▶ _STATED GOAL 1_
From the Grace vs Anna PID thread, echo the stretch from "One of the other" through "worth €100 over Anna?".
▶ _STATED GOAL 2_
List each point the poster gives under "Why I like Anna PID:" in the Grace vs Anna PID thread.
▶ _STATED GOAL 3_
Summarize the Grace vs Anna PID thread in two sentences.

▶ _SOURCE TEXT_
# Grace vs Anna PID for a novice



## sebna

Hi All,

My first post so hello everyone.

I am looking to move from my beans to cup setup to some manual goodness and I am trying to decide between Anna PID and Grace and have few questions (the grinder I am aiming for is Eureka Mignon Silenzio or Manuale).

1. Do I need a tamper or will it come with either?

Why I like Anna PID:

1. Easy access to pressure valve adjustment
2. PID shows live reading of temperature
3. Can I simulate pre-infusion with dropping the pressure with steam wand?

Why I like Grace:

1. Does it have faster start than Anna?
2. Do I need LCC - what are the benefits other than pre-infusion and things like timer for shot length?
3. 50ml bigger boiler?

One of the other questions I have would you prefer correctly set extraction pressure (easy to do on Anna PID) or the extra features coming from LCC and pre-infusion of Grace?

Is Grace worth €100 over Anna?

Is there anything else I am not thinking about in relation to those two machines?
Would you choose one over other for any other reasons?

Thanks

EDIT: Just to add. Machine will be used to make 6-8 shots a day (2 coffees at each time) from single origin beans. Some shots will be made into cappuccinos some into americanos. Mostly it will be paired with medium / light roast beans.


----------



## Coffeelon

Not sure how active the Lelit forum is here, and I don't have either machine, but I have done extensive research on these and higher in the lineup.

▶ _GIVEN RECORDS_
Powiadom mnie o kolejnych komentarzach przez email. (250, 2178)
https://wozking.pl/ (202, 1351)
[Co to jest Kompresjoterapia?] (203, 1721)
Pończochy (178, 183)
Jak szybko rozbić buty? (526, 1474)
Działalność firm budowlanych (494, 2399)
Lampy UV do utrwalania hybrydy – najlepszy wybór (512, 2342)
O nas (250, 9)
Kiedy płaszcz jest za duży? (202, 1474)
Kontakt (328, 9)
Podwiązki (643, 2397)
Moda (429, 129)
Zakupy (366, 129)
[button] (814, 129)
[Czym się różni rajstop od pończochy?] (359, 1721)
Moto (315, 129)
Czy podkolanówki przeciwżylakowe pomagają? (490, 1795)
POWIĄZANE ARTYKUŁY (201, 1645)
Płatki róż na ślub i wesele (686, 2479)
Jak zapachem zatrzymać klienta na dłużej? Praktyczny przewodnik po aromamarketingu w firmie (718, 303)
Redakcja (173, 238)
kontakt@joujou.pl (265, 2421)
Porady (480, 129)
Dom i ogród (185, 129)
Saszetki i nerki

▶ _TASK RESPONSE 1_
One of the other questions I have would you prefer correctly set extraction pressure (easy to do on Anna PID) or the extra features coming from LCC and pre-infusion of Grace?

Is Grace worth €100 over Anna?

▶ _TASK RESPONSE 2_
- Easy access to pressure valve adjustment
- PID shows live reading of temperature
- Can I simulate pre-infusion with dropping the pressure with steam wand?

▶ _TASK RESPONSE 3_
A first-time poster moving from a bean-to-cup setup to manual espresso is choosing between the Anna PID, with its easy pressure valve access and live temperature reading, and the Grace, with LCC features, pre-infusion and possibly a 50ml bigger boiler, and asks whether the Grace is worth €100 more. The machine would make 6-8 shots a day, mostly from medium or light roast single-origin beans, and a reply says its author owns neither machine but has researched them extensively.